Si on leur donne le bénéfice du doute, le moins que l'on puisse dire c'est qu'il s'agit d'un très mauvais choix de mots!
Pour moi, l'État est une forme d'organisation du pouvoir politique qui a la particularité de se situer à la fois en dehors et au dessus de la société. C'est une institution hiérarchique et autoritaire qui, par définition, ne peut pas être réellement démocratique.
Si tu permets, je vais y aller d'un exemple très concret et terre-à-terre pour illustrer ce que je perçois comme différences possibles entre le statu quo, la dictature du prolétariat et le projet libertaire.
Dans le quartier ou je travaille les gens se sont mobilisé pour un projet de rue partagée. Le projet en soit n'a pas vraiment d'importance sinon en ce qu'il est issu d'une mobilisation populaire locale. De toute façon, il s'inscrit dans une dynamique où la rue devra être refaite any way. Donc, tant qu'à la refaire...
Alors voilà, les gens se sont mobilisés, ont élaboré le projet. Ils l'ont présentés à tout plein d'instances de la municipalité. Après bien des pressions et bien des alléas, la Ville a retenu le concept. Sauf que bon, premier problème, elle a engagé une architecte-urbaniste pour revoir le projet en ne donnant aux résidents d'un rôle purement consultatif (alors que le projet émane d'eux!). En plus, on les consulte toujours en dernier, après que tous les services et les élus aient donner leur aval. Maintenant, le projet est dans la machine, on en est rendu à l'étape de la consultation finale. Manque de bol, un directeur d'un service quelconque a changé et le nouveau venu décide d'autorité de canceller les consultations (à trois jours d'avis!) pour réévaluer le tout. Les budgets sont votés et tout mais il décide quand même, tout seul, de rééchelonner tous les travaux sur cinq ans.

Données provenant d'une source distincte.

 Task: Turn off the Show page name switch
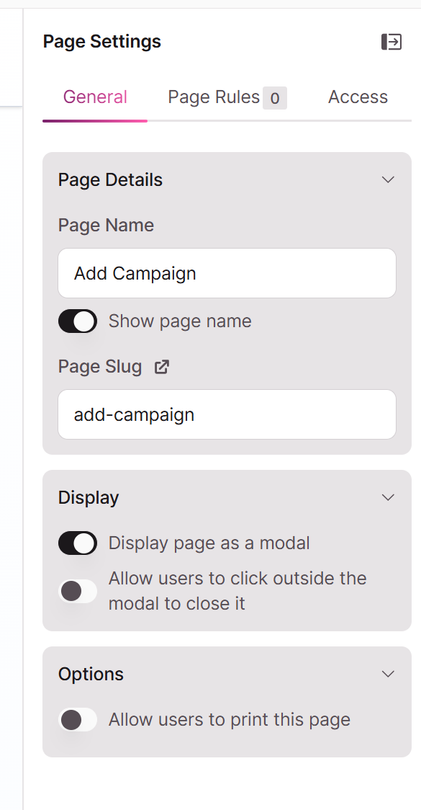[78, 321]
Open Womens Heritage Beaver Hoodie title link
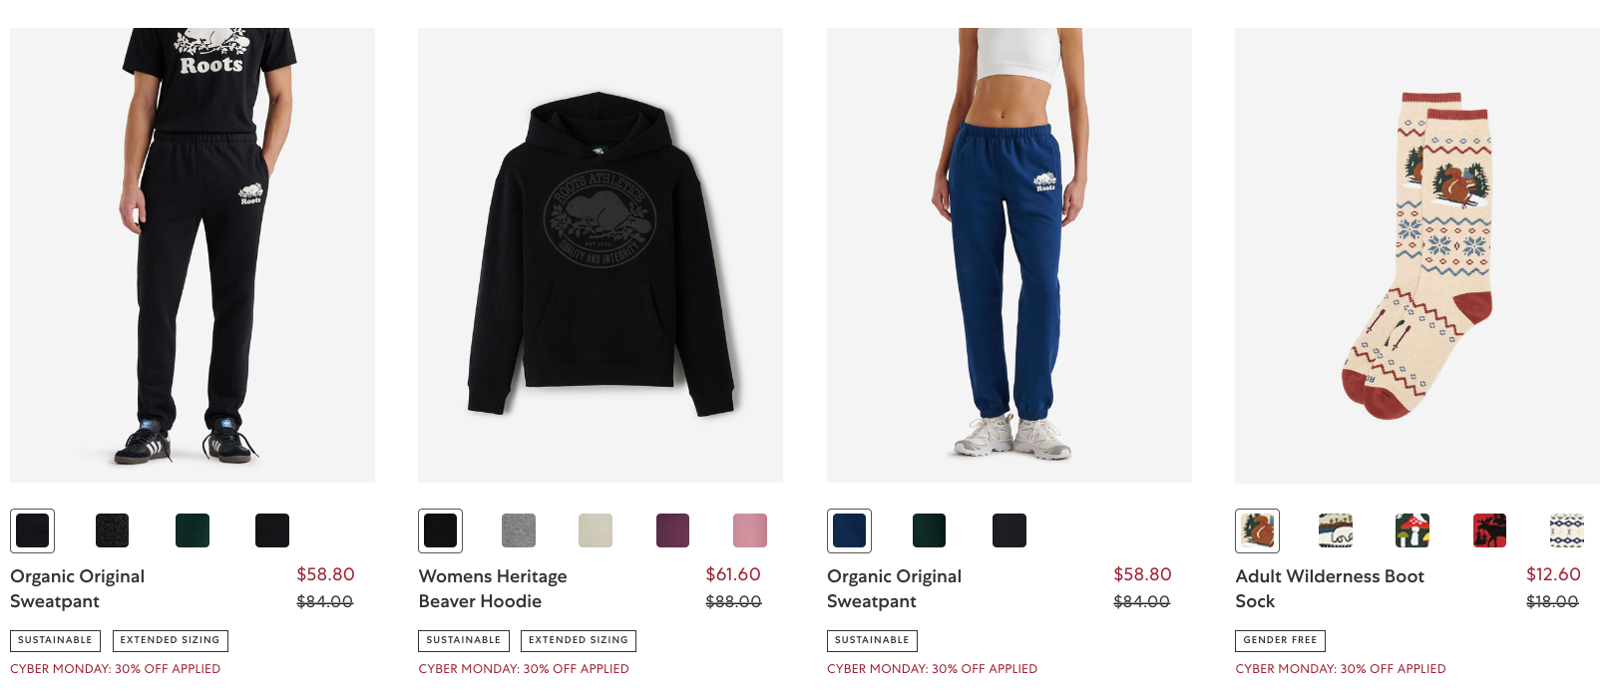The image size is (1613, 697). (493, 588)
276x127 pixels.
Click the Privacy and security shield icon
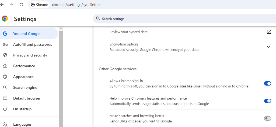click(x=5, y=55)
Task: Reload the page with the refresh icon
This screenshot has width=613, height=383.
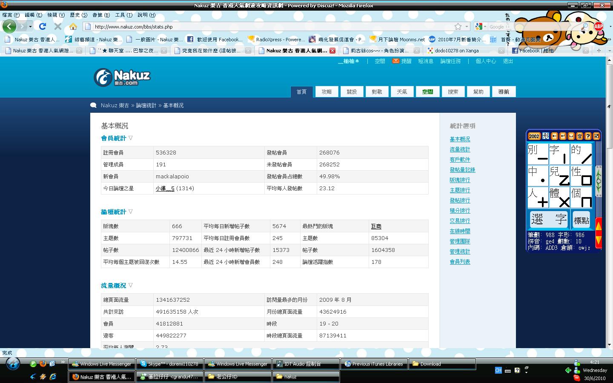Action: click(42, 26)
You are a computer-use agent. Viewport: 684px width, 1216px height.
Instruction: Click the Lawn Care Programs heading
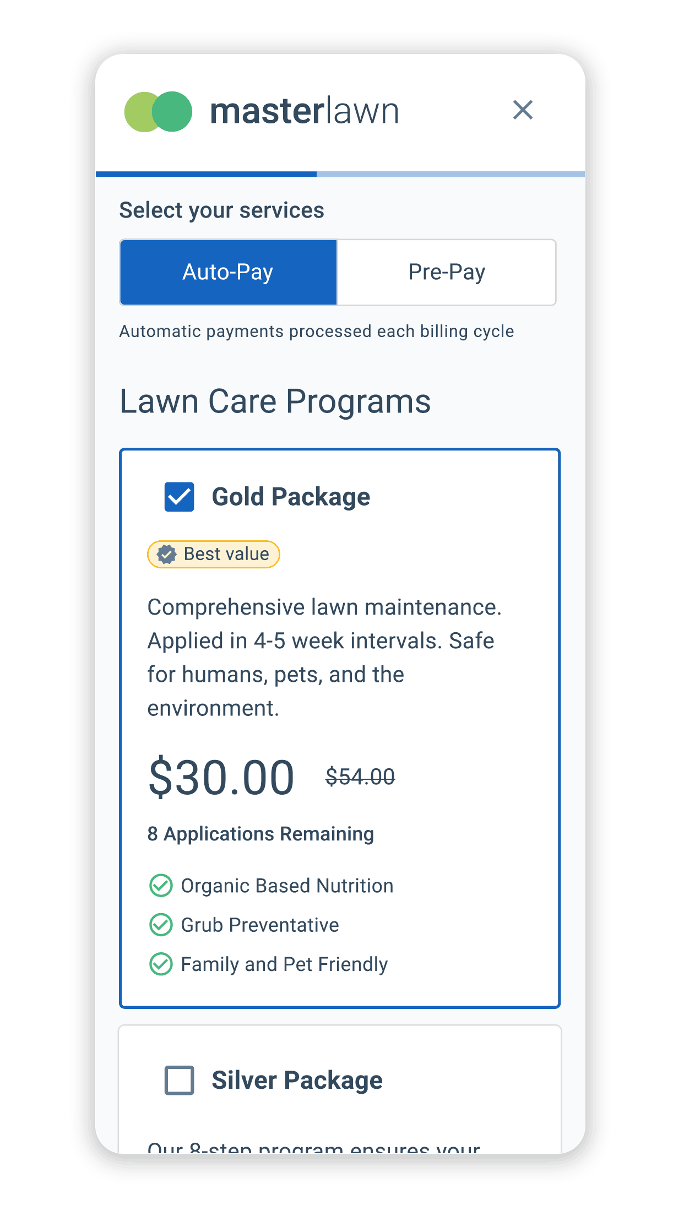click(275, 401)
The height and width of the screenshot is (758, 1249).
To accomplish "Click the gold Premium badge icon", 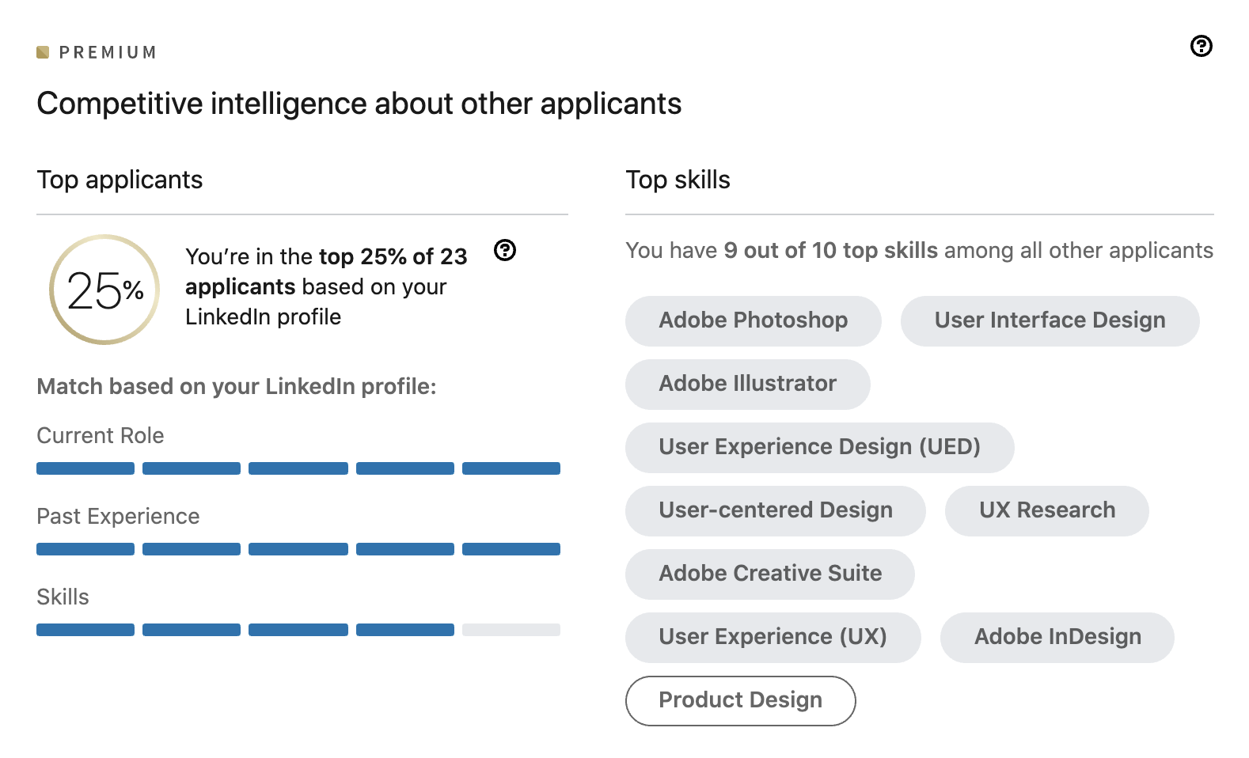I will pyautogui.click(x=44, y=52).
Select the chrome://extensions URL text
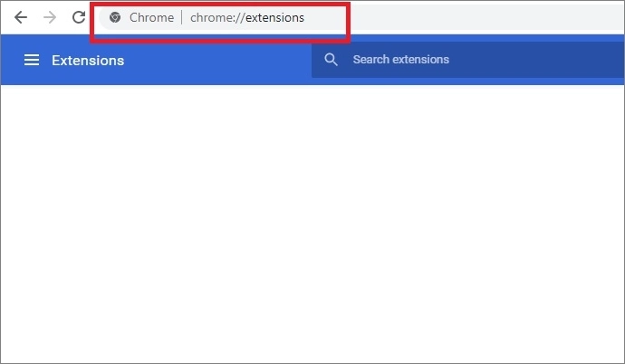 [x=247, y=17]
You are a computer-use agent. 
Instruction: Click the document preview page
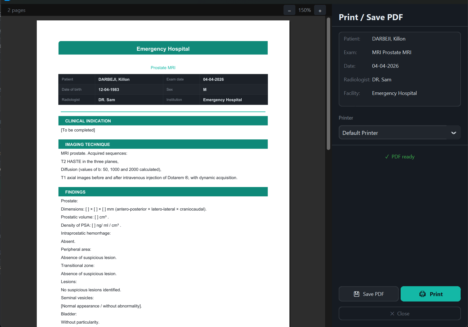coord(163,170)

Voilà le statu quo. L'État est séparé du peuple qui en est réduit à «faire pression» pour obtenir ce qu'il veut.
Dans le cas de figure de la dictature du prolétariat, j'imagine que ça ne changerait pas grand chose. Le peuple, via ces conseils, pourrait donner des orientations mais il appartiendrait quand même à l'État et à sa floppée de directeurs de décider. Peut-être qu'il y aurait un peu moins de tensions au niveau des grandes orientations mais pas au niveau de l'opérationalisation.
Maintenant, la différence que je vois avec un projet libertaire c'est que le conseil de quartier serait décisionnel. Les budgets sont là, ils ont été réparti, etc. Ensuite, les gens réuni en conseil seraient les maîtres d'oeuvres des projets. Il n'y aurait plus cette relation malsaine à la limite infantilisante avec la bureaucratie. Les employés de la Commune de Québec seraient au service des résidents des quartiers. Et ce serait réellement les résidents qui décideraient, pas des bureaucrates ou des élus.
La marge est mince, j'en conviens. Ceci dit, le très distinctif, je crois, est double. Fédéralisme et décentralisation d'une part, autonomie et pouvoir populaire d'autre part.